Sixtymile - Grand Canyon Notes
 

About the Theory of Mistakes and Bad Luck

This is my own pet theory about risks, mistakes and misfortune. The chances for survival in the event of a mistake or bad luck are usually promising as long as they don't occur at the same time.

Therefore, the often-fatal combinations are:

  1. Two serious mistakes together.
  2. One mistake combined with bad luck.
  3. Very, very bad luck.

Very, very bad luck includes items from the list of Hazards and Risks like rockfall, stepping on a rattlesnake in springtime alone and far from help, earthquake in a bad place, or a sudden and very severe storm. Really bad luck like this doesn't allow much chance of escape.

Examples of a mistake combined with bad luck might be stepping on a loose rock (mistake) near a big cliff (bad luck), or camping in a streambed during a storm and then the storm turns out to be a big one. Examples of two mistakes together might be losing your way and then deciding to climb down a cliff, or forgetting your map and then trying a new route.

There are other examples that might be a bit more difficult to classify, like running short of water and then finding the next spring is dry. If the spring is generally reliable from your own experience or a good reference this might be a mistake with bad luck. If you just saw it on the map and assumed there would be water, then it seems to me more like a case of two mistakes... being short of supply and counting on an unknown source. But either way, what matters is that you're in big trouble.

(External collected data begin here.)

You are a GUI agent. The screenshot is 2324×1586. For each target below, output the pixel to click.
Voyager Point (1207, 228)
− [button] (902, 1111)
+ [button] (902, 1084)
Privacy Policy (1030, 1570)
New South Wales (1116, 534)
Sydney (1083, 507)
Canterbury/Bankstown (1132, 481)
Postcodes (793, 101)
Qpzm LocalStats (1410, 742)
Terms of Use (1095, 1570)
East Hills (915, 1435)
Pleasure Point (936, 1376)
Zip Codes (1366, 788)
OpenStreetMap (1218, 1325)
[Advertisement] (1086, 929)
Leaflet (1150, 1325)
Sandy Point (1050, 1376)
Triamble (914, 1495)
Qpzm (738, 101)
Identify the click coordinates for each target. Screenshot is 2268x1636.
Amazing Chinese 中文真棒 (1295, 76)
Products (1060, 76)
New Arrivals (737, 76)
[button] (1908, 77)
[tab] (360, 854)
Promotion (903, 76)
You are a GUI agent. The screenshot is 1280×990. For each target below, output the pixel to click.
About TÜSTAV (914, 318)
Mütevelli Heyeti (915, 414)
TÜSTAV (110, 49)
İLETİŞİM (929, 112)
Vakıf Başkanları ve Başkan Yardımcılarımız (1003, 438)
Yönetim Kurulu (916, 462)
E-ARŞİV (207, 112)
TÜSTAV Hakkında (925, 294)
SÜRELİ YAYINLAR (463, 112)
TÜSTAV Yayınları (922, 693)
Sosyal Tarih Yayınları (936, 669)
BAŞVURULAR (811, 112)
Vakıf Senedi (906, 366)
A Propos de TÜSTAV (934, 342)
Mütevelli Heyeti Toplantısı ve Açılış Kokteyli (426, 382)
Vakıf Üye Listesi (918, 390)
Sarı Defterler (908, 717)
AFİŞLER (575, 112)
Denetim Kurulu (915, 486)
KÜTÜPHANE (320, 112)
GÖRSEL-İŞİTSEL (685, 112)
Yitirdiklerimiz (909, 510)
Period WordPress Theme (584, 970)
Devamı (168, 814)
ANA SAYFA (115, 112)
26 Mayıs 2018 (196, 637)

I'm not trying to be an alarmist about the possibilities. I just believe that one of the worst things, regardless of the severity of consequences, is to take on risk without realizing it, without judging the value of the choice, and without being prepared (at least mentally) for the possibility of a bad outcome.

If this theory should ever catch up with me someday, I will have made my best effort to be sure I was doing something that I wanted very much to be doing, knowing risk was a part of it.